In truth, the best advisers build trust by listening more and talking less. By letting the client steer the conversation, they gain a better understanding of underlying concerns or fears and how to address them.

The challenge for many advisers is to know when to shift from speaker to listener. With all their financial expertise, they may feel compelled to dispense knowledge. That can lead to over-explaining the technicalities of investing or lecturing about wise saving or spending habits.

On average, people speak at a rate of roughly 125 words per minute. Yet most of us can process about 500 words per minute when we listen, leaving lots of extra mental capacity to daydream if a speaker isn’t captivating.

Attentive advisers don’t let their mind wander. Instead, they harness all their mental energy to retain what they hear while observing speakers’ nonverbal cues. They keep quiet and let clients open up, gently prompting them to elaborate by asking follow-up questions.

When Dawn Doebler, a certified financial planner in Bethesda, Md., conducts discovery meetings with prospects, she enlists an aide to take notes so that she can devote her full attention to the speaker. “The scribe frees me up to really listen and focus,” Doebler said. “And it makes it easier for me to follow up and find commonalty with the prospect.”

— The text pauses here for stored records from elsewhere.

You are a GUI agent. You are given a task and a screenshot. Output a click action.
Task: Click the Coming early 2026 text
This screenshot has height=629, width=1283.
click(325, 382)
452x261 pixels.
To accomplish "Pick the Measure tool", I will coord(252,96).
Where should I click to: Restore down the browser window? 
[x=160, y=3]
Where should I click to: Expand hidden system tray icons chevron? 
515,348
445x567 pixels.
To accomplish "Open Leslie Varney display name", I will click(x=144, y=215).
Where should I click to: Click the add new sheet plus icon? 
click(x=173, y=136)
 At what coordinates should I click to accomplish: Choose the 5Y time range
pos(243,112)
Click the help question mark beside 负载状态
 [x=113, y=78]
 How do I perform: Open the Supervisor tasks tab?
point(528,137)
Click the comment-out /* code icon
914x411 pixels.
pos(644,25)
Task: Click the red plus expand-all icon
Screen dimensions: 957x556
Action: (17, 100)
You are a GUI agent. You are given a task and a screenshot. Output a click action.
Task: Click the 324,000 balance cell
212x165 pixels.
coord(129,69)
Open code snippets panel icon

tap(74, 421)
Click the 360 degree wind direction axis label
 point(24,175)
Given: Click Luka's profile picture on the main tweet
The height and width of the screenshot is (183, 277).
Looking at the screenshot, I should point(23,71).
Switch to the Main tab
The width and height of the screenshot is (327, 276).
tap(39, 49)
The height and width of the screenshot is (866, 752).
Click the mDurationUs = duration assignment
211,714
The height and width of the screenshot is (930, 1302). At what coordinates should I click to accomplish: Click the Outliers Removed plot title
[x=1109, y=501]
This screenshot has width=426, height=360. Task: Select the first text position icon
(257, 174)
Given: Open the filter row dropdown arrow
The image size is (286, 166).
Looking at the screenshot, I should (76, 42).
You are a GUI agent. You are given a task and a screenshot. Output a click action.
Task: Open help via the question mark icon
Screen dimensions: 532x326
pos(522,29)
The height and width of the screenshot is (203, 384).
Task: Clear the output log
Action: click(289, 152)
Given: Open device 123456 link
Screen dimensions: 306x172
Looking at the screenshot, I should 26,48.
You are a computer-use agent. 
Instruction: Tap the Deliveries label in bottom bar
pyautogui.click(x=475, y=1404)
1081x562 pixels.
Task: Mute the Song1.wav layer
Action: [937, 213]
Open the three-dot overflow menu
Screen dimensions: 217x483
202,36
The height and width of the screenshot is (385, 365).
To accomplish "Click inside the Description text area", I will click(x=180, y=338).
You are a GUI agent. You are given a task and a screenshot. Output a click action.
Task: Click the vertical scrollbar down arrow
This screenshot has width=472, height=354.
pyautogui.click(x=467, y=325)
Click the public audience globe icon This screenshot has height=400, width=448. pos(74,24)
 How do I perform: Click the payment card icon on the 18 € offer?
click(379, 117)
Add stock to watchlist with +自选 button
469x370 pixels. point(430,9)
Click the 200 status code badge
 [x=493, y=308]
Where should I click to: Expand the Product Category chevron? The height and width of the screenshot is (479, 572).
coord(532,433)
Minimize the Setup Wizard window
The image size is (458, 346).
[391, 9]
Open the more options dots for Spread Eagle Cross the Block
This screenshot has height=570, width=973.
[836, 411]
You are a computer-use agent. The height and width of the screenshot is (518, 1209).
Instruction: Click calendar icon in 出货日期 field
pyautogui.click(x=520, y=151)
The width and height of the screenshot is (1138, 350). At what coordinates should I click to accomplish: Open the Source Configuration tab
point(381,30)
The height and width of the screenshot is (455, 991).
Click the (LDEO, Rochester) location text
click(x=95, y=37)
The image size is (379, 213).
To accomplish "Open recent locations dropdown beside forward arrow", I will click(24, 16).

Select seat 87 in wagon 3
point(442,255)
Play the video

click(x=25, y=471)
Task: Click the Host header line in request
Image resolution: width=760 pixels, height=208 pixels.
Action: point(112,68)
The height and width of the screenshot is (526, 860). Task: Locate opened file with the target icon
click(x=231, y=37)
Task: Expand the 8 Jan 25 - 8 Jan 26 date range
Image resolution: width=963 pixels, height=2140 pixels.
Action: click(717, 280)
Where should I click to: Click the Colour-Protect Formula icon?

In these meetings, she finds that clients do 80% to 90% of the talking. She credits having a prepared list of more than 40 questions that she likes to ask. Examples include, “What are your best and worst financial moves?” along with inquiries about a client’s family and religious beliefs. “Having the list reminds me to do less talking,” she said. “You have to keep moving and complete all the questions. It also gets the client used to doing more of the talking.”

Like Doebler, Mike DiNuzzo strives to limit his speaking when getting to know prospects. A certified financial planner in Beaver, Pa., DiNuzzo and his colleagues have a rule where they only talk 10% of the time in their first few meetings with new clients. To adhere to that rule, DiNuzzo is mindful not to talk over the respondent to insert his opinion, tell a story or answer his own question.

“We don’t give an opinion unless we’re asked,” DiNuzzo said. “When we do speak, we start by repeating what we heard in our own words to confirm understanding” before proceeding.

Perhaps the toughest part of keeping quiet for most of the conversation is handling pockets of silence. Advisers who ask a lot of questions come to realize that some clients take their time formulating a response. “With most people, give them enough time and they will give you an answer,” Doebler said. “Sometimes, they’re not sure what to say. The trick for advisers is to wait and be comfortable with that silence.”

More: Here are the average retirement savings by age: Is it enough?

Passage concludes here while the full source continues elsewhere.